*** Record extracts Section Begins ***

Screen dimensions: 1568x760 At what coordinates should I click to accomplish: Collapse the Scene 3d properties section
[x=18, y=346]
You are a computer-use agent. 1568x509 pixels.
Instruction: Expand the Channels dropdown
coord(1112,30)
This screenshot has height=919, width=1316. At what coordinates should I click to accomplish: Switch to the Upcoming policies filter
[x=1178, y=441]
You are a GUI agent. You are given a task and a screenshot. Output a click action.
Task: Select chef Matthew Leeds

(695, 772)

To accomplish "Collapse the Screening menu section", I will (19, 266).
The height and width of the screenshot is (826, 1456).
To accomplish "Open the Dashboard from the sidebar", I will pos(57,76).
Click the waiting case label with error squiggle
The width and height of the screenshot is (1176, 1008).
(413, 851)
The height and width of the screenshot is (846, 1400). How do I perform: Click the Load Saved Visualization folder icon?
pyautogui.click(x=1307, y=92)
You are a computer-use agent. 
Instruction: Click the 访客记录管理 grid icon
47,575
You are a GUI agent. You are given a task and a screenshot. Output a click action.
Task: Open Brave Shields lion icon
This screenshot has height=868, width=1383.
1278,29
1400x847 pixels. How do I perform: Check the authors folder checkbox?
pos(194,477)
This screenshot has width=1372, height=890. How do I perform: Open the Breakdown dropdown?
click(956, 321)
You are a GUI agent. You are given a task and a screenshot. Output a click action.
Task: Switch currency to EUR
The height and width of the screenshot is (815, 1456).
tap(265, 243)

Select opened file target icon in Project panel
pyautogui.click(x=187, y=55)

*** Record extracts Section Ends ***

◆ **What this task involves**: The records need to be copied exactly, with no line left out.

◆ **Output for this task**:
Screen dimensions: 1568x760 At what coordinates should I click to accomplish: Collapse the Scene 3d properties section
[x=18, y=346]
You are a computer-use agent. 1568x509 pixels.
Instruction: Expand the Channels dropdown
coord(1112,30)
This screenshot has height=919, width=1316. At what coordinates should I click to accomplish: Switch to the Upcoming policies filter
[x=1178, y=441]
You are a GUI agent. You are given a task and a screenshot. Output a click action.
Task: Select chef Matthew Leeds

(695, 772)

To accomplish "Collapse the Screening menu section", I will (19, 266).
The height and width of the screenshot is (826, 1456).
To accomplish "Open the Dashboard from the sidebar", I will pos(57,76).
Click the waiting case label with error squiggle
The width and height of the screenshot is (1176, 1008).
(413, 851)
The height and width of the screenshot is (846, 1400). How do I perform: Click the Load Saved Visualization folder icon?
pyautogui.click(x=1307, y=92)
You are a computer-use agent. 
Instruction: Click the 访客记录管理 grid icon
47,575
You are a GUI agent. You are given a task and a screenshot. Output a click action.
Task: Open Brave Shields lion icon
This screenshot has height=868, width=1383.
1278,29
1400x847 pixels. How do I perform: Check the authors folder checkbox?
pos(194,477)
This screenshot has width=1372, height=890. How do I perform: Open the Breakdown dropdown?
click(956, 321)
You are a GUI agent. You are given a task and a screenshot. Output a click action.
Task: Switch currency to EUR
The height and width of the screenshot is (815, 1456).
tap(265, 243)

Select opened file target icon in Project panel
pyautogui.click(x=187, y=55)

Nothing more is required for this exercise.